___ Material to process ___

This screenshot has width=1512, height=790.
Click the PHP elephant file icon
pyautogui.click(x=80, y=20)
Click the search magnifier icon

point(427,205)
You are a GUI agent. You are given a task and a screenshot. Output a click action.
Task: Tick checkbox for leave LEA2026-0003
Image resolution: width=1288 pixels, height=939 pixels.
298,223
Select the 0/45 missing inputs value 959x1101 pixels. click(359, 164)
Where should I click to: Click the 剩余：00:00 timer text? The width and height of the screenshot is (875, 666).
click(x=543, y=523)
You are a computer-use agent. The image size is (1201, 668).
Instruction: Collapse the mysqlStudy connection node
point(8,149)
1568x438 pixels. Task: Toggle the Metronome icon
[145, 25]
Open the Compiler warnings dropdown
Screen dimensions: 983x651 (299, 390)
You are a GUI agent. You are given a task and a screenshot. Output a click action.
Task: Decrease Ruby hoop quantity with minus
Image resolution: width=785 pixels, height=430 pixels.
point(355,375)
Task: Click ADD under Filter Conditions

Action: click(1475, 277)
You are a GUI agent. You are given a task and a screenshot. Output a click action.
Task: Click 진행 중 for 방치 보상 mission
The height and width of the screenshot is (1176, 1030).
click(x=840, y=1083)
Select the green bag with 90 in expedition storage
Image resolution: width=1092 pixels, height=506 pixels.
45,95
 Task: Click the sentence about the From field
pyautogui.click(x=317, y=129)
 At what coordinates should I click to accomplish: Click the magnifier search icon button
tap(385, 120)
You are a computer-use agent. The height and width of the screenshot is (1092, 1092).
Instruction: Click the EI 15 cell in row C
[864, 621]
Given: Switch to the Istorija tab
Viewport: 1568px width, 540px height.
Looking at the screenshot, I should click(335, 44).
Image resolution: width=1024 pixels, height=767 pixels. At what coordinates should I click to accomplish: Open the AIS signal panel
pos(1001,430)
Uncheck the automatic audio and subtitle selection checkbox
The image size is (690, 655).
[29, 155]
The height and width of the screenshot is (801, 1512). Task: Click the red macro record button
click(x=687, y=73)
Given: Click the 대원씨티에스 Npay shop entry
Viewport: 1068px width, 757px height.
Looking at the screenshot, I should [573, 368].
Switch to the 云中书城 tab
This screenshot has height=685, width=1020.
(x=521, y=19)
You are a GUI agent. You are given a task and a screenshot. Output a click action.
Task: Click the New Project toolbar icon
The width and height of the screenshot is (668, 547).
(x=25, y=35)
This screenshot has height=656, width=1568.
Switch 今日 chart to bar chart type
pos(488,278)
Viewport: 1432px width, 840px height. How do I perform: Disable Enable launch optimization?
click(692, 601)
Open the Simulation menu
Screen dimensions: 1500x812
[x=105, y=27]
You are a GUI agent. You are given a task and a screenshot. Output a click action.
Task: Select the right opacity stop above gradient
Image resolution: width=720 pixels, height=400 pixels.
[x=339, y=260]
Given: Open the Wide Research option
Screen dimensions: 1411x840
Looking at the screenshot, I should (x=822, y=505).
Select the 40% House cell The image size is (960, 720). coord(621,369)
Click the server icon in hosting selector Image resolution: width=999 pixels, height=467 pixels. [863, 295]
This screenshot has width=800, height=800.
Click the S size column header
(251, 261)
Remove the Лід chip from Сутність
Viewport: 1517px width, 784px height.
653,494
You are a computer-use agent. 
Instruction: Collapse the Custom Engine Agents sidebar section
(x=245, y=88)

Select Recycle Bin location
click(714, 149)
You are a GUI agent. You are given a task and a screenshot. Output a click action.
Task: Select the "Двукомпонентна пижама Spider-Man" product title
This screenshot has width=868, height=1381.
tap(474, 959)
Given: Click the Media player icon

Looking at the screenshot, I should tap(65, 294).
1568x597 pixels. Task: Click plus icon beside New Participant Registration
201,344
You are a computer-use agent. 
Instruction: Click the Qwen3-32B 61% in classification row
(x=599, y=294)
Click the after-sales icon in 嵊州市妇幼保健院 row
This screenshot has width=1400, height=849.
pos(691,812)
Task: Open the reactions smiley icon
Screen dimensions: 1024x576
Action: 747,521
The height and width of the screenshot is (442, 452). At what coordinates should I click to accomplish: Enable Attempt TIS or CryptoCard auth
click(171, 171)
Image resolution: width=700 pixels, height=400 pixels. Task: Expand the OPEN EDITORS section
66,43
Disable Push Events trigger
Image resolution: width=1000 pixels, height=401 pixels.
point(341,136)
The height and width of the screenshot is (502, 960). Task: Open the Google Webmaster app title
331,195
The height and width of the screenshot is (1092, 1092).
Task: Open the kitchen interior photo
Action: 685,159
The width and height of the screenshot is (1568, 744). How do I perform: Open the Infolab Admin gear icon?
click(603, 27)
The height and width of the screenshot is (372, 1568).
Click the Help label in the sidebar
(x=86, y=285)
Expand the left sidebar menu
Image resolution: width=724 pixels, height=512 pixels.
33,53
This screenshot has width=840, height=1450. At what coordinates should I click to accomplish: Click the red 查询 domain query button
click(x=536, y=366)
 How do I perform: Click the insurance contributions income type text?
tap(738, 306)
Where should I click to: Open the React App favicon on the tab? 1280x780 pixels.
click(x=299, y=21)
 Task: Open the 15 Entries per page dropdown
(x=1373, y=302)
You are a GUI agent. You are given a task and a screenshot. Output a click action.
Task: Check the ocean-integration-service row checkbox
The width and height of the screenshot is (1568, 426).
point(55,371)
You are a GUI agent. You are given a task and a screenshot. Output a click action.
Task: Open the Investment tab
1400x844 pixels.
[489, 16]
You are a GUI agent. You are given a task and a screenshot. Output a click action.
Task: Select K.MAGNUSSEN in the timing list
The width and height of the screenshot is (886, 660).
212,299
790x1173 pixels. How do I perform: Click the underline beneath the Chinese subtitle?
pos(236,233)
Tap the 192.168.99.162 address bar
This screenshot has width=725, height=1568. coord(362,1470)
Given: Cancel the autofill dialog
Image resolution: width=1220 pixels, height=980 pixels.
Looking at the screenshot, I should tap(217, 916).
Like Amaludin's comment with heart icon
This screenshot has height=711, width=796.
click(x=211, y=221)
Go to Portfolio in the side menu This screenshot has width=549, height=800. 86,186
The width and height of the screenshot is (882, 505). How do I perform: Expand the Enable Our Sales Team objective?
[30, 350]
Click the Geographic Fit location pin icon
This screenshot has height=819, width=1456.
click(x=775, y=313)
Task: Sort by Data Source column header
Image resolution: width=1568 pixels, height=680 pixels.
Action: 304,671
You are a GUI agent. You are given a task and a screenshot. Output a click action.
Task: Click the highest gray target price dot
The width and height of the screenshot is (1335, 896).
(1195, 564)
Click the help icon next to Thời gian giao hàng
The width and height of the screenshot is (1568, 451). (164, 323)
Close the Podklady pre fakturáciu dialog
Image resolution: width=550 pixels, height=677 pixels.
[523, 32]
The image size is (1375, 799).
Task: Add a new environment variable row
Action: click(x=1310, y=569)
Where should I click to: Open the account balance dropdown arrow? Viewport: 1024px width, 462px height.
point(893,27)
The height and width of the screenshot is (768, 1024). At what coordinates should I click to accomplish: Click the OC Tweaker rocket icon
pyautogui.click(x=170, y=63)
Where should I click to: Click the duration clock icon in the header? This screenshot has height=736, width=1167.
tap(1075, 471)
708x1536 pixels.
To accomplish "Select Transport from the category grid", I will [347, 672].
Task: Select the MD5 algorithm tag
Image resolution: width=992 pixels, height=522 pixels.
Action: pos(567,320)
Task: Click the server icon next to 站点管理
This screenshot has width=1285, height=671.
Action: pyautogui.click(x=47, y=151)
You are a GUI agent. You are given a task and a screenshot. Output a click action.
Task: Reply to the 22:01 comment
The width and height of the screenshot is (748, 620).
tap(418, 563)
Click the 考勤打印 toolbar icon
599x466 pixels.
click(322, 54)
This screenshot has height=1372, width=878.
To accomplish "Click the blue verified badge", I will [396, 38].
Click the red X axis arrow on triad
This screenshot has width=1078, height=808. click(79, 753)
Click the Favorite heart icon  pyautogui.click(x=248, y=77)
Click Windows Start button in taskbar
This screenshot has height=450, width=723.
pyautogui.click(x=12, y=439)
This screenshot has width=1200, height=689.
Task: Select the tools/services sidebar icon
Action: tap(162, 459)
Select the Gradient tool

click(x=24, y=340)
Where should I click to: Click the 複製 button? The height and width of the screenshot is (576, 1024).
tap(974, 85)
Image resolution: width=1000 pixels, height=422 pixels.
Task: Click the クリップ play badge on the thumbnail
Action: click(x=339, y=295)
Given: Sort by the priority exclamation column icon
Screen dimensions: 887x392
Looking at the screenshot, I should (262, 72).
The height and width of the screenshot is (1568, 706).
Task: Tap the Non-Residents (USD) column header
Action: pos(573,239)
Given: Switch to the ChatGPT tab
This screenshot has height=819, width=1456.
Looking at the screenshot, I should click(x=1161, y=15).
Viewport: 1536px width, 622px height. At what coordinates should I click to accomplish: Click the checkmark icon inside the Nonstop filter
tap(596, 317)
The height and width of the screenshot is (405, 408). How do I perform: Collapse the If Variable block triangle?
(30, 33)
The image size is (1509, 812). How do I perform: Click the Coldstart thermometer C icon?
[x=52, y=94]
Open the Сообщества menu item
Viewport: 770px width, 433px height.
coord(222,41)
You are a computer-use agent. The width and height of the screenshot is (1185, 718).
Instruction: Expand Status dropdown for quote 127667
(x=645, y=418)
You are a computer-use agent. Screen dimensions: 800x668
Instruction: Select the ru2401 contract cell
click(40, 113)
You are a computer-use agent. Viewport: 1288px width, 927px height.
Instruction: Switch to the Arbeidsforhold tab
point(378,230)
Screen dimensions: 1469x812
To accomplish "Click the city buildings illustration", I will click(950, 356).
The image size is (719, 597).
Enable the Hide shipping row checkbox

___

◆ Required work
Working through the entries above, copy every line in which "Sort" is found.

◆ Response to this exercise
Task: Sort by Data Source column header
Given: Sort by the priority exclamation column icon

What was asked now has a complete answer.